Le système de santé ne sera probablement pas réformé, mais
s’effondrera, et quand il le fera, il se réorganisera d’une manière qui
ressemblera à peu près à la pratique actuelle. D’une part, les citoyens
devront prendre le contrôle de leurs propres comportements désastreux,
en particulier leur consommation alimentaire, ou en subir les
conséquences, à savoir une mort prématurée. Deuxièmement, le système
hospitalier doit être décentralisé, afin que les localités soient à
nouveau desservies par de petits hôpitaux et cliniques.
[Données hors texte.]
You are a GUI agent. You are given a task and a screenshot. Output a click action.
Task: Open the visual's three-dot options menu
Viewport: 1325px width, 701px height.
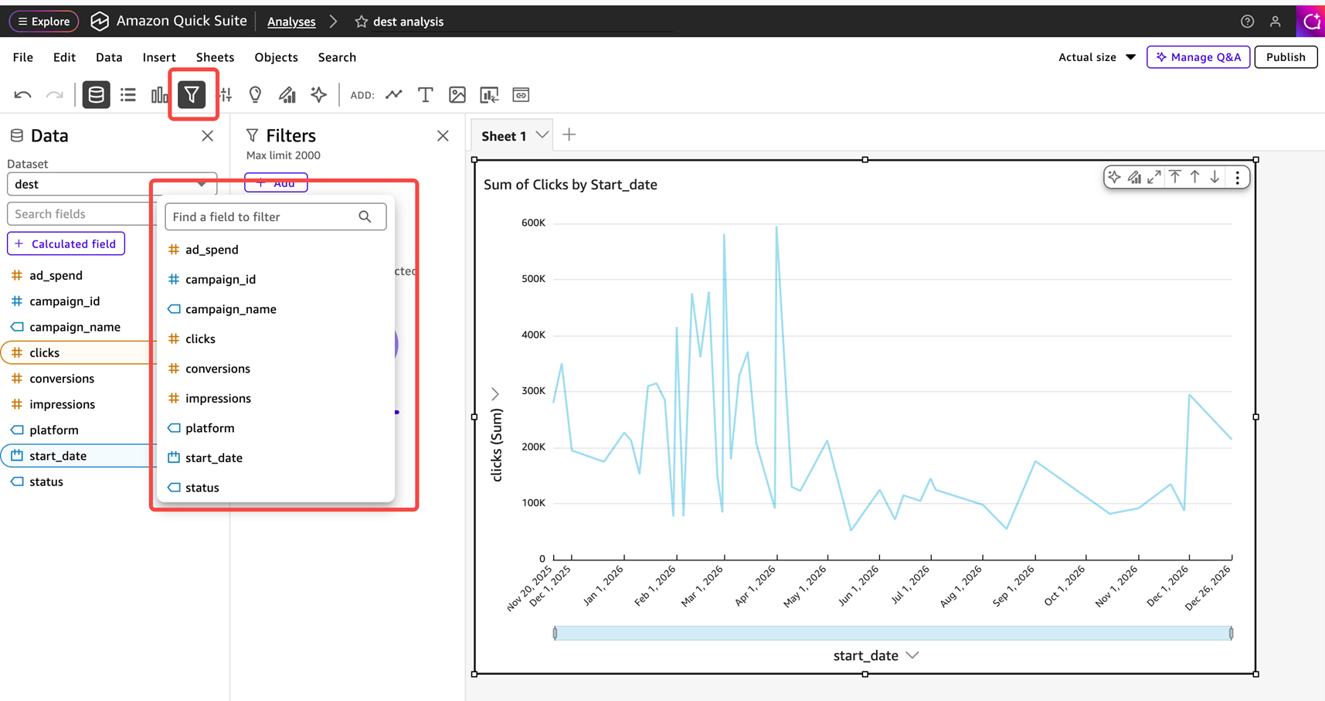[1238, 178]
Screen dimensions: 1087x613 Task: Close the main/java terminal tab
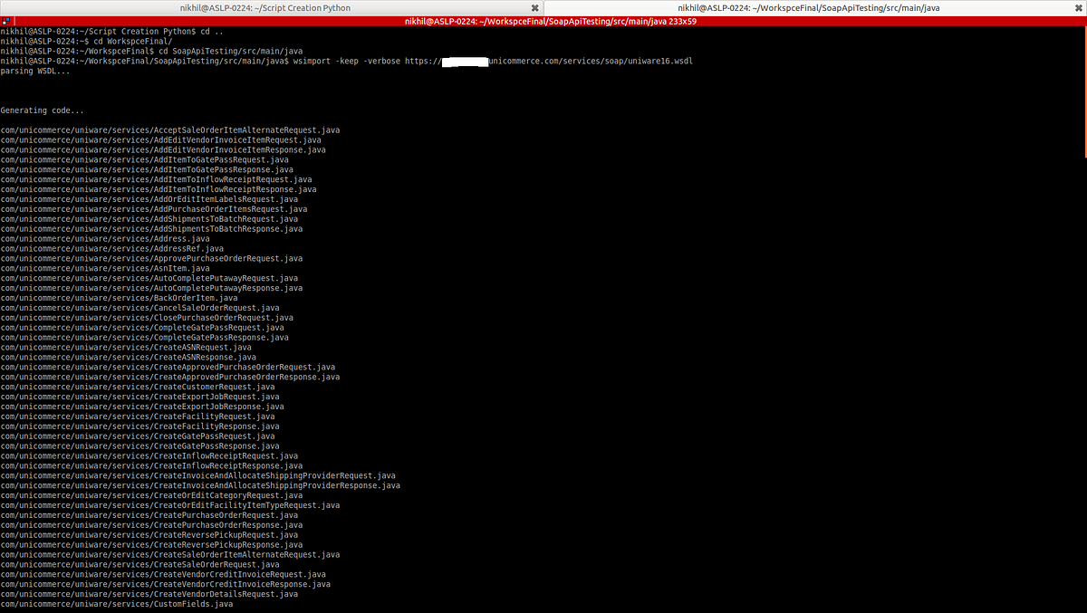pos(1078,7)
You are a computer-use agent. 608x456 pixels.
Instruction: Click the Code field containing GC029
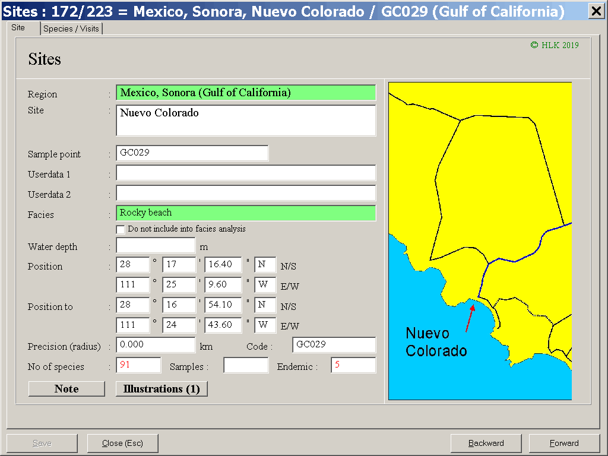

Le système
actuel représente une orgie de fusions-acquisitions qui est devenue
étrange au cours du dernier quart de siècle. La surcharge administrative
qui en résulte, pour toutes les pratiques médicales du pays, est une
machine à fraude parfaitement conçue pour permettre ces rackets. Verdict
préliminaire : le Congrès n’ira nulle part en 2017, en essayant de
réparer ce gâchis. Certaines choses sont too big to fail;
Certaines sont trop cassées pour être réparées. La débâcle à venir du
système financier, sur les marchés et autour des devises, va accélérer
sa disparition.
Les huées tombées des travées démocrates de la Chambre des représentants, quand Trump a soulevé la question de l’immigration.
Prendre position contre l’État de droit est un argument avec lequel le
Parti démocrate n’est pas susceptible de gagner. Cela semble un
stratagème cynique de s’entremettre avec une base naissance d’électeurs
hispaniques, combinée à une croyance crypto-religieuse sentimentale que
tout effort pour réglementer l’immigration est anti-américain. En tout
cas, ils agissent comme des personnes incapables de penser clairement.
Trump peut, dans une certaine mesure, agir indépendamment du Congrès
pour obtenir l’application de la loi existante, et apparemment, il a
l’intention de le faire. Ses adversaires peuvent-ils trouver une
position sur la question qui ne soit pas cynique, sentimentale ou
hystérique? Sinon, c’est peut-être un autre facteur aggravant pour la
mort du Parti démocrate.
Trump semble désireux de continuer la guerre idiote contre les
drogues, qui a pour effet de faire de ce trafic un racket criminel
encore plus mortel et destructeur. Cela a déjà transformé des millions
de petites mains en parias criminels, qui ne peuvent trouver aucun autre
emploi quand ils sortent de prison, même s’ils veulent essayer. La
disparité croissante entre la loi des États et la loi fédérale sur la
marijuana est une contradiction juridique dangereuse, qui pourrait
conduire à d’autres échecs du fédéralisme. Les villes sanctuaires en
sont un autre. Dans peu de temps, la loi fédérale sera vide de sens et
avec elle, les États-Unis d’Amérique. Nous ferions mieux d’aller droit
au but.
J’ai aussi hurlé quand Trump s’est vanté de l’augmentation
surnaturelle des marchés boursiers depuis son élection. On dirait une
épreuve dangereuse pour moi, l’ultime point culminant de l’ère où tout
va et où rien ne compte. Apparemment, il n’est pas familier avec
l’histoire des marchés boursiers et leurs comportements basé sur les
signaux. Au-delà des marchés, de graves problèmes avec les devises et
les banques attendent un rééquilibrage historique de leur valeur et du
prix de tout. Cet événement pourrait facilement conduire le système
bancaire mondial à fermer, pendant une certaine période, et cela risque
de provoquer une interruption dont les économies avancées ne peuvent pas
se remettre, sans redémarrer à un niveau beaucoup plus faible
d’activité et de complexité que ce à quoi nous sommes habitués. Personne
ne peut calculer le coût de ce désordre et Trump est en route vers ce
mur implacable de malheur, à une vitesse d’éperonnage. Je ne pense pas
qu’il va y survivre.
James Howard Kunstler
Note du Saker Francophone
Pour le soldat américain tué au Yémen, Kunstler passe à côté d'une plus grosse énormité ; un tel spectacle, alors que les USA y coordonnent les bombardements des populations civiles, sans parler du blocus qui est en train de liquider la population.